MiR-122 promotes metastasis of clear-cell renal cell carcinoma by downregulating Dicer.

Abstract

Although overall downregulation of microRNAs (miRNAs) is a general feature of clear-cell renal cell carcinoma (ccRCC), several miRNAs are consistently upregulated, among which miR-122 was markedly increased in ccRCC tissues. Our study aims to determine the functional importance and underlying mechanism of miR-122 in ccRCC metastasis. Here, we demonstrate that the expression of miR-122 increased in ccRCC tissues, and higher miR-122 expression was found in ccRCC tissues with metastatic disease than in those without metastasis.
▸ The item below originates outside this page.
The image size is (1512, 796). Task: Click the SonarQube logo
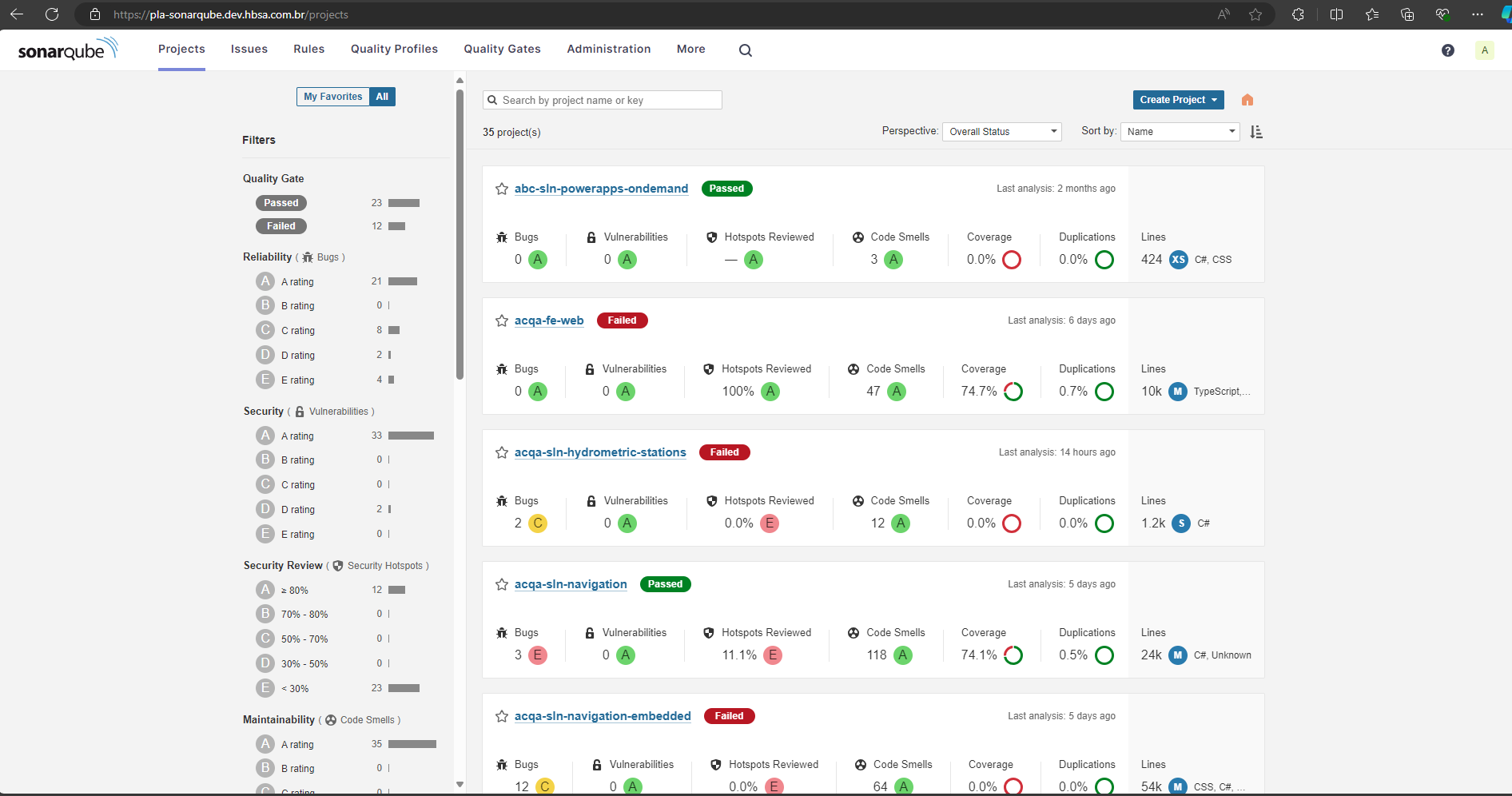click(x=68, y=50)
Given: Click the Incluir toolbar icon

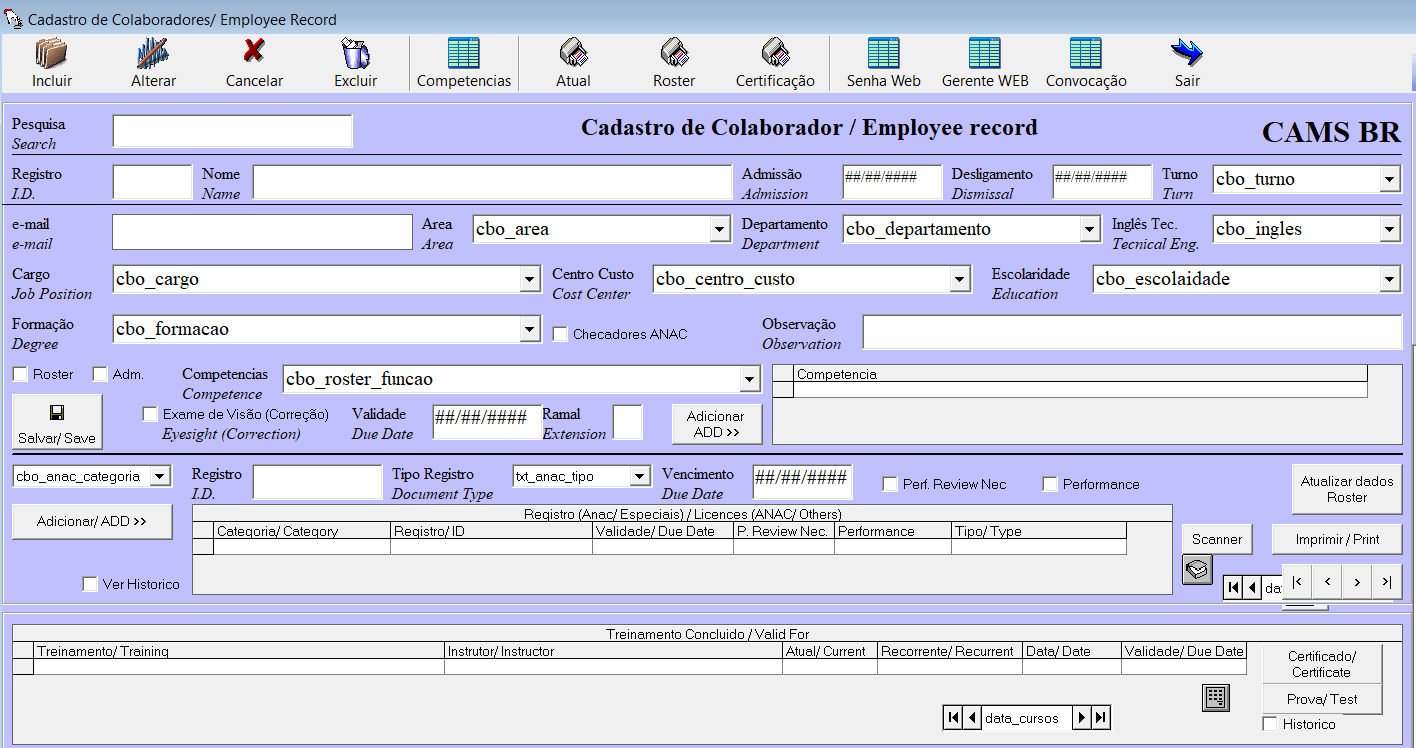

The increased miR-122 levels were associated with poor metastasis-free survival in ccRCC patients with localized disease. Dicer was validated as a direct functional target of miR-122. Overexpression of miR-122 promoted migration and invasion of ccRCC cells in vitro and metastatic behavior of ccRCC cells in vivo. Inhibition of miR-122 attenuated this metastatic phenotype in vitro. Importantly, miR-122 exerted its pro-metastatic properties in ccRCC cells by downregulating Dicer and its downstream effector, the miR-200 family, thereby inducing epithelial-mesenchymal transition (EMT). Our results suggest an important role of the miR-122/Dicer/miR-200s/EMT pathway in ccRCC metastasis. Furthermore, miR-122 may serve as a biomarker for discriminating ccRCC with metastatic potential.